The Financial Conduct Authority (FCA)’s long-awaited and highly anticipated regulatory framework on operational resilience for financial institutions come into force this week.

But according to leading software provider ITRS Group, despite the long lead time firms have had for this regulatory deadline, there is still a long way to go to ensure compliance, with the pandemic-induced digital transformation and online activity, plus high market volatility due to the Ukraine invasion, having further exacerbated firms’ ability to reach compliance. According to Guy Warren, CEO at ITRS Group, “far from moving towards greater operational resilience since the FCA set the timer for this deadline last year, businesses’ IT estates have only grown larger, more complex and unwieldy.

“The rush to adapt to pand/emic-enforced digital transformation has seen many rapidly move to remote working, increased on-line activity, combine cloud and physical premises, and spread their estates over numerous new third-party providers with a view to slimming down their business models through outsourcing and use of third-party services.

“As a result, the financial services sector has opened its doors to new monitoring silos and operational blind spots and weaknesses, putting the industry at greater risk of IT failures and capital loss – not to mention creating huge inefficiencies.”

In line with new regulations, firms must have identified any vulnerabilities in their operational resilience, as well as set impact tolerances for the maximum tolerable disruption, and carried out mapping and testing to a level of sophistication necessary to do so.

However, that doesn’t mean that firms have to have perfect operational resilience by tomorrow. A three-year transitional period means that firms have until 31st March 2025 before the regulator expects them to be operating consistently within the impact tolerances they have set – but they are expected to be sufficiently prepared for such disruptions, be able to respond effectively, and restore services efficiently.
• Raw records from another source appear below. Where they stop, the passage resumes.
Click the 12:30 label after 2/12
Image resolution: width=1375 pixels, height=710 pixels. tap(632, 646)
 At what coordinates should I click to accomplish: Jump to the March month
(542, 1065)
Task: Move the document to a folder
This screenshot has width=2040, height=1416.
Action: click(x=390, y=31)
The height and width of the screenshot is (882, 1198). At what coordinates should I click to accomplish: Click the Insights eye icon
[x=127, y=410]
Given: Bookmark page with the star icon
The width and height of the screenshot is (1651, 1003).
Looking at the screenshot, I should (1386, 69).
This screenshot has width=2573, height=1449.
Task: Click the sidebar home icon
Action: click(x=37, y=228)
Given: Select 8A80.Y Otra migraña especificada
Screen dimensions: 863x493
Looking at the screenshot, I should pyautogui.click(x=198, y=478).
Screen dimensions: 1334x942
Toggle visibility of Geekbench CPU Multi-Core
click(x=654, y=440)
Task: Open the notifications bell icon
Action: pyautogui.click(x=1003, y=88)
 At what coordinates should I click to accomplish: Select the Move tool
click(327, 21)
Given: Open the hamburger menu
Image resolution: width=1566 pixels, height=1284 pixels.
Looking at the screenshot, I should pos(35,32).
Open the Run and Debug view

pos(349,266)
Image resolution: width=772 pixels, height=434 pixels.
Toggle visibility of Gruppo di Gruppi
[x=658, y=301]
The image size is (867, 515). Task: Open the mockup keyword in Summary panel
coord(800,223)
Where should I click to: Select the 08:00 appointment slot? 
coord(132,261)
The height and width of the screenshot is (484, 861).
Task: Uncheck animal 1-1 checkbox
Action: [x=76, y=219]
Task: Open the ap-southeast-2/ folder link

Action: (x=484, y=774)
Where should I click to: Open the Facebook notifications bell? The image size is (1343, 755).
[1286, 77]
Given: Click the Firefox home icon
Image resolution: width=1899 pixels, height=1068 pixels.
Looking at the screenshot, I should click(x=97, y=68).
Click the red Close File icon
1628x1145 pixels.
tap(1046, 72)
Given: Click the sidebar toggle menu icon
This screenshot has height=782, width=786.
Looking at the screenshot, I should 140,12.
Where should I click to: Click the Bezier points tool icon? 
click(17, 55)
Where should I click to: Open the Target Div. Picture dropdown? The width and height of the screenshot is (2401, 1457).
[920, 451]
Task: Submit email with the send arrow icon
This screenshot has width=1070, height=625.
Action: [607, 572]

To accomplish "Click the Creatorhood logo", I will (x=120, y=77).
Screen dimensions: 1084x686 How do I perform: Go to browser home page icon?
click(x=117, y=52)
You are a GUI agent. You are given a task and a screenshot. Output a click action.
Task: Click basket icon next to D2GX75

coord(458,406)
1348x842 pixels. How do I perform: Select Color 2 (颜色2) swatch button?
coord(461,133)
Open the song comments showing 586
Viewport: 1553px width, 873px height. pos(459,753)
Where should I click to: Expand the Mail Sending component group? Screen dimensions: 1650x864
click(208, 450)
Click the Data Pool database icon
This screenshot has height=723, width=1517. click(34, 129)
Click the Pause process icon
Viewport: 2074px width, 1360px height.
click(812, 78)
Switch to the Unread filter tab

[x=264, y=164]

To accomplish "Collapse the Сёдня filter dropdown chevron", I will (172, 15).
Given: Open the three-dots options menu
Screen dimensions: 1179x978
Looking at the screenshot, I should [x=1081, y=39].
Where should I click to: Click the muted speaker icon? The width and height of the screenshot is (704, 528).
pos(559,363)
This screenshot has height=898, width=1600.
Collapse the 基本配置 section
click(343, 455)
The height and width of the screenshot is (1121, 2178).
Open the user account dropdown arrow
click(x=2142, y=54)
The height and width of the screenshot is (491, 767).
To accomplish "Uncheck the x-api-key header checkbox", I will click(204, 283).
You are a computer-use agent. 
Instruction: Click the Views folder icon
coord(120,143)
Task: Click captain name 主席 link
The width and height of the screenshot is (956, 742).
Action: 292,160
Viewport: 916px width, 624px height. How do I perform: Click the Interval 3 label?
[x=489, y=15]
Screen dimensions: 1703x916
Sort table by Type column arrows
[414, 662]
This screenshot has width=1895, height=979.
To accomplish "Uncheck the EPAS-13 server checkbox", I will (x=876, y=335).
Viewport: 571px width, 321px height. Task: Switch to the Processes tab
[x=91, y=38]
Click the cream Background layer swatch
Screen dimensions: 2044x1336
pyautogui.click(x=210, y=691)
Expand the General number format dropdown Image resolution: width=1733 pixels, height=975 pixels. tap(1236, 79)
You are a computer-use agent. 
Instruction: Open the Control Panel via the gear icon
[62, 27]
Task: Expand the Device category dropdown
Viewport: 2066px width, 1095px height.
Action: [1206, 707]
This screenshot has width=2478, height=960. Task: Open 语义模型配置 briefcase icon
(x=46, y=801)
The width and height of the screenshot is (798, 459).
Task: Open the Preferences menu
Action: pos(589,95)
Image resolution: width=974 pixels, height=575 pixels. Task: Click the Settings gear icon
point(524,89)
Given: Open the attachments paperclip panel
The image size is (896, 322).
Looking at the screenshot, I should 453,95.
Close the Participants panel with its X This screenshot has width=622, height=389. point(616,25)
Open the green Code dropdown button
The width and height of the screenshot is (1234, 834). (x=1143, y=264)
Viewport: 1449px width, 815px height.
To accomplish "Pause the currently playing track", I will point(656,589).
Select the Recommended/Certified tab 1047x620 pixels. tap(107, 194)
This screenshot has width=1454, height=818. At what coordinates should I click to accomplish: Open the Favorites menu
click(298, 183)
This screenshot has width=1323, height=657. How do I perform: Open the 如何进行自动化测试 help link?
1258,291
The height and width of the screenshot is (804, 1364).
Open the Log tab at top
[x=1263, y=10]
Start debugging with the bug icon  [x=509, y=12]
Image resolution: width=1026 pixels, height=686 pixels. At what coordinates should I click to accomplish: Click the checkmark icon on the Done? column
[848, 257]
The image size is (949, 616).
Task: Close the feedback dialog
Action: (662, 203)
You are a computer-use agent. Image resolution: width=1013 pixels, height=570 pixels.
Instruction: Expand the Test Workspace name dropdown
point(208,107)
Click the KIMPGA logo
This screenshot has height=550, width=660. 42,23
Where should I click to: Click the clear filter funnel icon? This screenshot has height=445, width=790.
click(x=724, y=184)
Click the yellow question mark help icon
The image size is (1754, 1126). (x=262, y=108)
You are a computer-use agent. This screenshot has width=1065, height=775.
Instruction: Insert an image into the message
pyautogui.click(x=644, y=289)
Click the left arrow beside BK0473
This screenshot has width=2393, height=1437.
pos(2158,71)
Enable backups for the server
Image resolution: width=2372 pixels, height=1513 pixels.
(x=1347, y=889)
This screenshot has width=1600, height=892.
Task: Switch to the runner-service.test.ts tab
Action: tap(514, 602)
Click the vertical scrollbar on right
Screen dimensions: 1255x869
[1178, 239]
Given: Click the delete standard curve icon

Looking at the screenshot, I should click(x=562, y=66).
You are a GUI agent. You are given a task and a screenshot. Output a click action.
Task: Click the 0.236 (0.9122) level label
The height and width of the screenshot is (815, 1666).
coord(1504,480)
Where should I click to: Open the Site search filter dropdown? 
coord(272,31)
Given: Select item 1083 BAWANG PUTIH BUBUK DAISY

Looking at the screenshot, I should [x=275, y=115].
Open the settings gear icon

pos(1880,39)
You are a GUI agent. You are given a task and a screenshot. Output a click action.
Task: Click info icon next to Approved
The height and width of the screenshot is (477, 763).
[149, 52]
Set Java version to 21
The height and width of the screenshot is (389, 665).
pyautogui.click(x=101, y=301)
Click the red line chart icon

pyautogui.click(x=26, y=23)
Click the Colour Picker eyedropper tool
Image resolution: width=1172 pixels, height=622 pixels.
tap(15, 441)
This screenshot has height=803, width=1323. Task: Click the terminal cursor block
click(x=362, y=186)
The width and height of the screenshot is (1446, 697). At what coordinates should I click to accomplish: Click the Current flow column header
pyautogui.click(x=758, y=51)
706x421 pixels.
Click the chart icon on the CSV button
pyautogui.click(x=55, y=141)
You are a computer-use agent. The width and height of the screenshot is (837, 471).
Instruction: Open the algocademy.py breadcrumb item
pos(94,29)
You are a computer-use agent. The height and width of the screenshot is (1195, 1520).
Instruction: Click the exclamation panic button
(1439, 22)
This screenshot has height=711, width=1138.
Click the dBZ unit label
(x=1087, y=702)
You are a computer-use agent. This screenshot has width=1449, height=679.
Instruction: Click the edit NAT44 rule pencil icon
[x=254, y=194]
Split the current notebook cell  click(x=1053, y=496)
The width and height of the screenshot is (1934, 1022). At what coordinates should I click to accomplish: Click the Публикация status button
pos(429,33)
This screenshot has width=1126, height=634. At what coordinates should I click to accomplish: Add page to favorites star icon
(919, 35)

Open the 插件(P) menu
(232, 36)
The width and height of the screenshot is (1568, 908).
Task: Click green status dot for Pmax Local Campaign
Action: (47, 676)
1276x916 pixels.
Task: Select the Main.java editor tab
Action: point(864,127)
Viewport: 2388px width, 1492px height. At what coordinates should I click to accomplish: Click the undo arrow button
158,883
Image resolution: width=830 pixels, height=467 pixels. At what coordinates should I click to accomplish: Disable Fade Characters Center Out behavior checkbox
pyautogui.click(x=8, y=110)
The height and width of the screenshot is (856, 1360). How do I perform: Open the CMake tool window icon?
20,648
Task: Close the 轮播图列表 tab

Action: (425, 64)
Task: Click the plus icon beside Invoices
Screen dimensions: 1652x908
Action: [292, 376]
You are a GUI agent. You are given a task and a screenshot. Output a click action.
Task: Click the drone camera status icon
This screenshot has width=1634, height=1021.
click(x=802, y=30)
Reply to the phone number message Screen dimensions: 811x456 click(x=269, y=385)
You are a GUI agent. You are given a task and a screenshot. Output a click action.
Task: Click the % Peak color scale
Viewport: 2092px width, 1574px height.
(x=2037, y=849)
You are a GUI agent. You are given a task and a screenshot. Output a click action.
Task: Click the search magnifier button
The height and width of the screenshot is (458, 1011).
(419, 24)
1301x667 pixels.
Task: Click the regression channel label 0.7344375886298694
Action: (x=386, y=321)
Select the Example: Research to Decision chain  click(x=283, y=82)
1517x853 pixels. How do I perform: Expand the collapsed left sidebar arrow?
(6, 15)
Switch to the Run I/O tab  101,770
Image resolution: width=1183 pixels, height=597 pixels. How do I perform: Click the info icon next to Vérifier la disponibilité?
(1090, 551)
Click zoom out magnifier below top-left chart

To support firms through their compliance journey, ITRS Group has provided guidance for financial institutions to ensure maximum preparedness for disruptions:

  • Identify transaction flows to target and remove any points of weakness and build robust monitoring that can operate across multiple platforms and technologies. Define the performance and availability you are trying to achieve, and measure it.
  • Understand performance and uptime to identify and quickly fix degrading performance levels. Analysis of the estate with advanced machine learning allows an understanding of the load different business transactions put on the applications and infrastructure.
  • Optimise Cloud usage by analysing workload behaviour and demand profiles to ensure that firms are using cloud in a cost-effective and efficient way.
  • Pre-test limits to understand the overall capacity limits of their estates, as well as specific bottlenecks and pinch points that can affect overall performance, to avoid outages and failures at peak demand.
  • Integrate security into operations to ensure that operational resilience is instilled within the organisation from the bottom up as well as top down, including cybersecurity training to ensure that staff are not creating or inviting vulnerabilities (particularly in a post-COVID world where remote working is the norm) and the adoption of Zero Trust Networks.
  • Nominate a Chief Resilience Officer to ensure there is personal liability for poor operational resilience and get on the front foot of new senior management requirements like SMF24 – and empower the CRO to take action where necessary.